I remember Dad hanging our first tube feeder on the front porch. He filled it from a special bag of seed, not the sunflower seeds that we fed to all the other birds that came to our feeders during the winter. These were much smaller and elongated – “thistle seeds” he called them.
I silently wondered, “Will I have to watch out for more thistles when I run barefooted through the yard next summer?”
The tube feeder and thistle seeds were supposed to attract goldfinch. We already had some goldfinch coming to our feeders to eat the sunflower seeds with the other birds, but these new feeders were supposed to be just for finches.
It was fun watching the goldfinches eat out of the tube feeders. I especially enjoyed it after we got the feeders that reduced house finch use by requiring the birds to hang upside down to reach the ports. I mean, how can you not enjoy watching a bird hang by its toes to eat? I remember wishing I could do that because it looked like it would be fun.
Eventually, I learned that the “thistle seeds” we filled the feeder with weren’t the same thistles that pricked my feet in the summer. Instead, what we fed the goldfinch were Nyjer seeds. Today, I rarely hear Nyjer seeds referred to as thistle seeds. I’m guessing because my little kid brain wasn’t the only one that thought of the prickly plants with purple flowers when it heard “thistle.”
As I’ve learned more about goldfinches, I’ve come to enjoy and appreciate these bouncy, feathery balls of sunshine even more. They have some fairly unique nesting and feeding behaviors which I find fascinating. And because I understand those behaviors, I can easily attract and watch flocks of goldfinches virtually all year long.
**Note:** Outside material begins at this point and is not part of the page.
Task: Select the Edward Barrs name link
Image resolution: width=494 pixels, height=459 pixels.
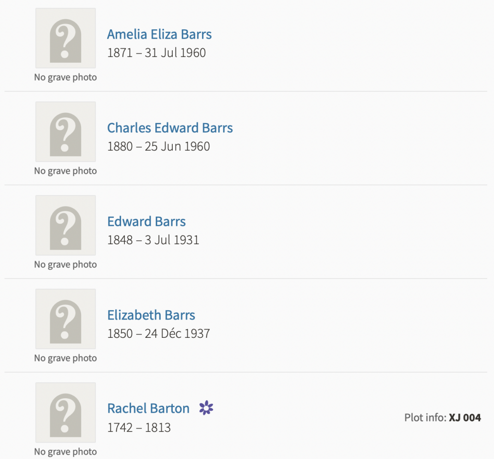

Where to find American goldfinches
There are three species of goldfinch in North America, but the American goldfinch (Spinus tristis) is the most widespread. In much of its range, the American goldfinch is the only species of goldfinch found there. In those areas, the “American” part of their name is often dropped, and they are commonly referred to as just “goldfinches.”
American goldfinches can be found throughout most of North America during at least part of the year. In the northern most part of their range, they are only present during the summer. While in the most southern portion of their range, they are only present during the winter. However, in the middle portion of their range (where I live), they are present year-round.
American goldfinches like semi-open areas – habitats that have trees and shrubs surrounded by lots of seed producing flowers and grasses. They are a common visitor to feeders in the winter and will happily co-exist at other times in urban and suburban locations that have the proper habitat for them.
How to identify the American goldfinch
During the breeding season, the male is a bright, sunshine yellow with a jet black forehead, wings, and tail. There is also a white patch on its rump, both above and below the tail. The bill is orange during the breeding season.
Early in the spring, the wings have bright white wing bars (horizontal stripes). The tail will also have some bright white stripes. These bright white stripes on the wings and tail fade as the season progresses so that by the end of the summer the wings may look solid black.
During the non-breeding season, the male’s colors are much duller and more closely resemble those of the female. Non-breeding males also lose the black patch on their forehead and their bill is dark grey or blackish.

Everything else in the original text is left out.